We were both hot and bothered and quite cross about the whole thing, so I wrote to the never-to-be-mentioned shop and the Sodastream dealers. It took some days before a very pleasant young woman from the shop responded but Sodastream did not.
A sunflower has grown from a seed washed out through the floor drain hole in the aviary. Fortunately by the time I noticed it, it had developed the characteristic flower head, so I didn't pull it out as some hideous weed.
And this is a rock melon plant, grown from a seed from a melon I bought and ate. I threw the seeds out the window into the garden just for fun and when they grew, transplanted one of the plants to my rose garden for some extra space. Fortunately it hasn't taken over or climbed over the rose plants.
Woohoo, the gate's open!
Setting up a computer again after a rebuild is a painful procedure. Fortunately I discovered some clever tricks in restoring my email programme so that even though my computer's failing disk had eaten a lot of my messages, at least I could restore things to their previous state from the just-about-in-time backup I had managed to create.

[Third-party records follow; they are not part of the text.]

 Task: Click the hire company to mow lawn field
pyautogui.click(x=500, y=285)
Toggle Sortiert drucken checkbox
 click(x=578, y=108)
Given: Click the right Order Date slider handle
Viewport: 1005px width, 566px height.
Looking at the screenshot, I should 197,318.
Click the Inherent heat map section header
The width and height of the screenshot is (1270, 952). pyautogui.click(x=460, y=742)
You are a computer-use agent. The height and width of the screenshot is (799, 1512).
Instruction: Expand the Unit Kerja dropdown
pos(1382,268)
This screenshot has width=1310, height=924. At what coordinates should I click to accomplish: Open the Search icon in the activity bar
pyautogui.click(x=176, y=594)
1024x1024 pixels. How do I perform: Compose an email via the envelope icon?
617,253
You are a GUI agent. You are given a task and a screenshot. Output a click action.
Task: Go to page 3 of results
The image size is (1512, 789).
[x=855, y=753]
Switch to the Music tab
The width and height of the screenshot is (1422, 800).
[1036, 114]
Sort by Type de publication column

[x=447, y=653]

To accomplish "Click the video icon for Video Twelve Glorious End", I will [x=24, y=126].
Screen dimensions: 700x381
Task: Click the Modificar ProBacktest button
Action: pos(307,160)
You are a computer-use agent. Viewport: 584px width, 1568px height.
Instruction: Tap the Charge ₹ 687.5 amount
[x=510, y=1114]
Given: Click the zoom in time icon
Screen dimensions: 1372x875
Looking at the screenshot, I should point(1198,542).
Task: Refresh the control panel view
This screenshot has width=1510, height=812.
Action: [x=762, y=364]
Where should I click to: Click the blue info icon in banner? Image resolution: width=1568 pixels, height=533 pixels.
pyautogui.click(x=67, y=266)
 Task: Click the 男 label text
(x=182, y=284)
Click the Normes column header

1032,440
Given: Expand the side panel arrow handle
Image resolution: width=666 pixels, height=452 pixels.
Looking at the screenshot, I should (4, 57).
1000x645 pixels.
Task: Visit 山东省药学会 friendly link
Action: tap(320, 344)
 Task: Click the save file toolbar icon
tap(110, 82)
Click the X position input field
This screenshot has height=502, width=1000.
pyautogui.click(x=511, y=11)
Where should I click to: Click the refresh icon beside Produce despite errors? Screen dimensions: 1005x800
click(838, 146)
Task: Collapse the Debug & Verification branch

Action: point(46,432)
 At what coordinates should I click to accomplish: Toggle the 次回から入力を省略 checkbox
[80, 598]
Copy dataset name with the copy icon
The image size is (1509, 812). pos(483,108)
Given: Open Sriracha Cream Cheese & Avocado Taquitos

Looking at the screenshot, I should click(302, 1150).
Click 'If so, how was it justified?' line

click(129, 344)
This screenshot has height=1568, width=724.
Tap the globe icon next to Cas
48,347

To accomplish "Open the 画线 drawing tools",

I have more birds. The people from whom I sourced the majority of my budgies wanted to rehome these four Cockatiels and asked if I'd like to take them. I had a plan involving Murphy - his behaviour when he sits on my hand of an evening is a little unsettling: I think he needs a mate.
The bald bird is female and is supposedly suffering from long-term over-grooming by her (probably bored) current partner. I'll rehome him elsewhere with someone who has a lone female and let this female bird recover and see how she and Murphy get on.
We decided we'd keep them in the living room for a few days to help them settle down and get used to closer human interaction than they've had for the last few years. I suspect they were once all tame birds.
Several weeks ago Jane gave me a number of Swan plant seedlings which had grown in her garden and I planted them where I plant everything else, in the rose garden. It looks like the wasps have not been as active as they often are at this time of year and many of the Monarch Butterfly caterpillars are reaching maturity and pupating. I'm not sure if they're safe as chrysalises or if the wasps will still kill them then.
Late in the afternoon William came over to go out with Stephan for another load of firewood, which they then loaded into the shed.